In the thriller Collateral (2004), Tom Cruise is a contract killer called Vincent. There is a scene depicting a shoot-out in a Korean night club in East Los Angeles. Filmed with hand-held cameras and accompanied by the noise of shooting and relentless disco music, the space of the night club shoot-out collapses as in a major catastrophe (or catastrophe movie) as we watch the scene. Bodies are thrown towards each other and onto the floor. But as much as the scene depicts a powerful eruption of entropy, chaos, and cultural kinesthesis (see O’Dell 2004), the scene can also be understood as an example of cultural synchronization. At the same time as everything crumbles, the relentless and intoxicating rhythms of the dance music played in the night club actually seem to gather kinesthetic energy from the shoot-out (Klinkmann 2005). This kind of cultural synchronization, here seen on a relatively small scale, is the theme of this chapter.

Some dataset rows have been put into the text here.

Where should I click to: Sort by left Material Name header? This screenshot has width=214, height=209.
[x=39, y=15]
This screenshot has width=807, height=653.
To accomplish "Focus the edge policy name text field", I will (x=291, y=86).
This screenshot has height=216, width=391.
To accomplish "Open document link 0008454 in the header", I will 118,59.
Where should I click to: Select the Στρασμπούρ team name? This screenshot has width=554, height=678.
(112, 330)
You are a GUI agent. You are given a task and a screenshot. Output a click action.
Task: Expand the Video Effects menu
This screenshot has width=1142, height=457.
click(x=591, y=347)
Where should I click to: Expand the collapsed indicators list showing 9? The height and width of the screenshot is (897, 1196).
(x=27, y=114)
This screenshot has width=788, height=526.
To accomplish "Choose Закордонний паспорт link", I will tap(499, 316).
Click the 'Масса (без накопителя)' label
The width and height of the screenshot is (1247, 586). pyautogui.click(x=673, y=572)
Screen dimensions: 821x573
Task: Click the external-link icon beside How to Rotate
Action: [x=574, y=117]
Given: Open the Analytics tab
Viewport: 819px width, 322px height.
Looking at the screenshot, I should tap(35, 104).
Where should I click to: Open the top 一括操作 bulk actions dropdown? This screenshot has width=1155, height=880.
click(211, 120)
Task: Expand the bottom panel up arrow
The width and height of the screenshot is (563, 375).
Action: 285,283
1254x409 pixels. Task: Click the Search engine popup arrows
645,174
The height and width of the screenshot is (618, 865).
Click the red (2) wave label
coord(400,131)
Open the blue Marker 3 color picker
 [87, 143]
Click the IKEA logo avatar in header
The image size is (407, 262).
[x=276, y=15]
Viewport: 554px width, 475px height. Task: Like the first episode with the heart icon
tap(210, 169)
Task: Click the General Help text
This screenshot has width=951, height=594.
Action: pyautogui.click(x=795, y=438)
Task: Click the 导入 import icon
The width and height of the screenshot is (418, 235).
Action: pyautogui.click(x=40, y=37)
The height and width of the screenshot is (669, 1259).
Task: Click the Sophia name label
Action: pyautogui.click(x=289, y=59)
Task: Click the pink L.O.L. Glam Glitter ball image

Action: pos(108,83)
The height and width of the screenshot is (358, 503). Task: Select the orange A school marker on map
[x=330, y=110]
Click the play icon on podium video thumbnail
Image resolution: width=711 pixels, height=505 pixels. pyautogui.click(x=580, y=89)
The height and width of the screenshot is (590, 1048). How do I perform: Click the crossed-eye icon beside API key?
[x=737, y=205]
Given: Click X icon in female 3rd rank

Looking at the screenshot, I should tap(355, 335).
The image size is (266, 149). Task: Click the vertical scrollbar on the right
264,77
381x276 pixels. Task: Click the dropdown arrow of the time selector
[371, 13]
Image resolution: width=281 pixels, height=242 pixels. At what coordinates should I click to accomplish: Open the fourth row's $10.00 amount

More specifically I want to examine the concept of cultural synchronization (“synch”) by way of its negation, cultural desynchronization (“unsynch”), with examples taken from a broad field of practices, mainly through popular music.

How to Cite

Klinkmann, S., (2005) “Synch/Unsynch”, Ethnologia Europaea 35(1), 81-87. doi: https://doi.org/10.16995/ee.983

Publisher Notes

  • This article was previously published by Museum Tusculanum Press.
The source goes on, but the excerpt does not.